Die Story wird kontinuierlich gut erzählt, wirkliche Längen gibt es nicht. Jederzeit hat man das Gefühl, die Handlung komme voran. Doch leider sind es viele kleine Details, die diesem Film den Weg zu einer größeren Zuschauergruppe verwehren. Zuallererst: die Schauspieler. Grundsätzlich keine schlechte Idee, einen Film komplett mit unverbrauchten Gesichtern zu besetzen. Nur wäre es schön, wenn diese dann auch ein wenig Charisma hätten. Hauptdarstellerin Kristen Stewart übt sich andauernd in zweifelnd-sehnsüchtigen Blicken in die Ferne, die fast wie kurzzeitige Apathie wirken. Robert Pattinson hingegen wirkt in seiner Rolle als Vampir Edward gerade zu Beginn des Films wie ein Abiturient mit Tollwut. Sein aufgesetzt böser Blick wirkt weniger einschüchternd denn unfreiwillig komisch. Dass Vampire keinen gebräunten Teint haben wie hawaiianische Surf-Legenden, ist klar. Aber in „Twilight“ wird mit der Blässe gern mal übertrieben. Und so sehen Edward und Familie mit ihren weißen Gesichtern ebenfalls unfreiwillig komisch aus. Da werden abwechselnd Erinnerungen an „Der kleine Vampir“, „Die Munsters“ und Lt. Commander Data von „Star Trek – TNG“ wach.

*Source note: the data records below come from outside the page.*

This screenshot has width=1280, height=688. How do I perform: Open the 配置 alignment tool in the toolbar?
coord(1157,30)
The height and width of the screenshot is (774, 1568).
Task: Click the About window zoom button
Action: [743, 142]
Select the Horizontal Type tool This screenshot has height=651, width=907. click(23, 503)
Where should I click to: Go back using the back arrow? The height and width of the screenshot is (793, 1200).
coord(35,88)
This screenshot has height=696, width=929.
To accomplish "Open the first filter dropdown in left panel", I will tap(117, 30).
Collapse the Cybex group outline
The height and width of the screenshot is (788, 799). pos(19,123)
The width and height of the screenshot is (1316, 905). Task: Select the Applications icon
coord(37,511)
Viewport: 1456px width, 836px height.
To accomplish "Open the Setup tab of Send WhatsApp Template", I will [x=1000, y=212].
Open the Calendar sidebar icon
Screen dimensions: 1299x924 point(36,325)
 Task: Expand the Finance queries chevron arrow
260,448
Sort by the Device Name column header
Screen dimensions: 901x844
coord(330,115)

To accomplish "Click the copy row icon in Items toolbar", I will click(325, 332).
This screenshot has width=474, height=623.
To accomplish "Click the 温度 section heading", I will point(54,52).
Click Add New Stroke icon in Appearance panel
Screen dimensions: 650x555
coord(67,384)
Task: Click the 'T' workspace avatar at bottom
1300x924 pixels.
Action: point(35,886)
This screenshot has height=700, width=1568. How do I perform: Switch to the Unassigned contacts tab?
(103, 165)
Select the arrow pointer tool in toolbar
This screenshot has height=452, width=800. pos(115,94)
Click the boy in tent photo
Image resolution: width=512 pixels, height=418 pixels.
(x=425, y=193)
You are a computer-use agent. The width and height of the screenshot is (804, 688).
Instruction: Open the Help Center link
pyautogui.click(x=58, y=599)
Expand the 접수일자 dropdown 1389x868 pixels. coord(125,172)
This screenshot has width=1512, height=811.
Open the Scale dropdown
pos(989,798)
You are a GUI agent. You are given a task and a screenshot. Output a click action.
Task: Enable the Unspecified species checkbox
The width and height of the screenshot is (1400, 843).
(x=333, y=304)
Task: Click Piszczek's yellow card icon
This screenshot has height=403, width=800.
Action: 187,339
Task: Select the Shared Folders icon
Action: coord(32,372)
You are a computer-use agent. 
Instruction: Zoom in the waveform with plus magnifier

Vom Handwerklichen her gibt es bei dem Film kaum Mängel. Der Kamera gelingt es ab und an, das Geschehen wirklich gut in Bilder umzusetzen (Stichwort Baseball). Besonderes Lob gebührt dem herausragenden Soundtrack, der diesem Film viel von seiner unbehaglichen und doch romantischen Stimmung verleiht. Auch die gezeigten Effekte sind alles in allem ansehbar und zum Glück nicht übertrieben. Der Schwerpunkt liegt eindeutig auf der Handlung und nicht auf der Optik.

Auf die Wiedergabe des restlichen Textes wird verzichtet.